とはいえ、流石に作品を全く知らぬままに拝聴するというのも失礼な話です。午前中から出かけていき事前に作品を鑑賞しました。
栗木さんの作品は素材は鉄が中心で、今回の展示ではその他にもキャンバスや紙に描かれたドローイングや陶器のものもありました。が、やはり圧倒的に存在感があるのは鉄の作品です。展覧会のタイトル(Caltivation=耕す、栽培など)を象徴するかのように多くの作品には「うね」があります。その「うね」は一つずつ作家自らが溶接で取り付けたものです。長い時間を費やして作られた「うね」。アーティストトークで作家は「行である」と語っておられましたが、本当にこれは苦行ですよ。溶接って危ないし。
そしてうねを作る過程で巨大な鉄板は熱を帯び、自然とその形を湾曲させます。意図せず形成される自然の形が一つ一つ作品を作り上げていきます。素材に関わらず、自然に歪む様はわたしも好きです。わたしは鉄は好きではないけれど、事象だけを見つめればこの鉄は愛せると思いました。

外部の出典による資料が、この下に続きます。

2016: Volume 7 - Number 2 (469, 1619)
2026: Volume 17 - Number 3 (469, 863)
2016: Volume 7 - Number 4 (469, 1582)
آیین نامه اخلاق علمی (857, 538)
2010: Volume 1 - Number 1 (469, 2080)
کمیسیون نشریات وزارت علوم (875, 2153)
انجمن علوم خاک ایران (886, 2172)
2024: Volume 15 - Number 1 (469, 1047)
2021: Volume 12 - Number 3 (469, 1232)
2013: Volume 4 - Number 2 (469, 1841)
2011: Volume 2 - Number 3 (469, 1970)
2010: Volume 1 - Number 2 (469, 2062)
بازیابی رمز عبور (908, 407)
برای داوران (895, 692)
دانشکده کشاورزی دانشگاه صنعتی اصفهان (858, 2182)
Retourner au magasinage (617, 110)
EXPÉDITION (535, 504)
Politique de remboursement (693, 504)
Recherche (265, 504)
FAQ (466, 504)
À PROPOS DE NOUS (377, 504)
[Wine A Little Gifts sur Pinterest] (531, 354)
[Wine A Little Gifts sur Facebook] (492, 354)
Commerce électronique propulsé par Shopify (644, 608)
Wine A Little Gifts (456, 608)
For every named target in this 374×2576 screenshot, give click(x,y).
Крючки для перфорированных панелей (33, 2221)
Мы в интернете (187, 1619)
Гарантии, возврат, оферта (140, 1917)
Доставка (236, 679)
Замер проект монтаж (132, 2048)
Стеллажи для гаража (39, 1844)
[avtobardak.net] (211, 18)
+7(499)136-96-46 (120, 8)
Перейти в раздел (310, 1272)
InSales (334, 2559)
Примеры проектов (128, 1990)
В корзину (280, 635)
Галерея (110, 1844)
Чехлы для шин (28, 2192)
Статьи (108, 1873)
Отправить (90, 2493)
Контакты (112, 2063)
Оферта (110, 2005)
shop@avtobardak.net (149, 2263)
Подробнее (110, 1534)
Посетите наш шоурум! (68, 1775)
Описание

展示の作品は一つ一つにキャプションがついているわけではなく、入り口で配布しているパンフレットに情報が詳しくありました。それらを読んでみると、巨大な鉄の作品の壁に掲示されているサビのついた紙のはこの作品を写しとったものなのだそうです。巨大な鉄をそのまま写しとるのですから、当然紙も巨大です。わたしの身長よりもはるかに大きくて、わたしの横幅よりもやや大きい。その巨大な紙一つ一つにはやはりうねがありサビがこびり付いている。失われていく作品の単なる身代わりの拓ではなくて、新たに生命を宿した作品でした。

アーティストトークでは作家ご本人の作品への向き合い方をお話しされていました(と思います)。
わたしは芸術家と呼ばれる人たちは大きく分けて2つあると思っています。片方は自分を外に発信していく人、もう片方は自分の奥に奥に入り込んで行く人です。栗木さんはどうも後者のような気がします。自分の作品に言葉を必要としておられないように感じたからです。ともかく難解。こうかもしれないと思った自分の予想は栗木さんの中では当たり前に全く違うものなのです。だから、良い。

溶接の時はさぞかし鉄臭いだろう、三十六時間かけて煮こんだ新聞もさぞかし強いインクのにおいだったろう。そうした一つ一つの経験を全部うちに秘めてひっそりとある作品は、とても愛おしいものでした。

2023.6/25まで開催中です。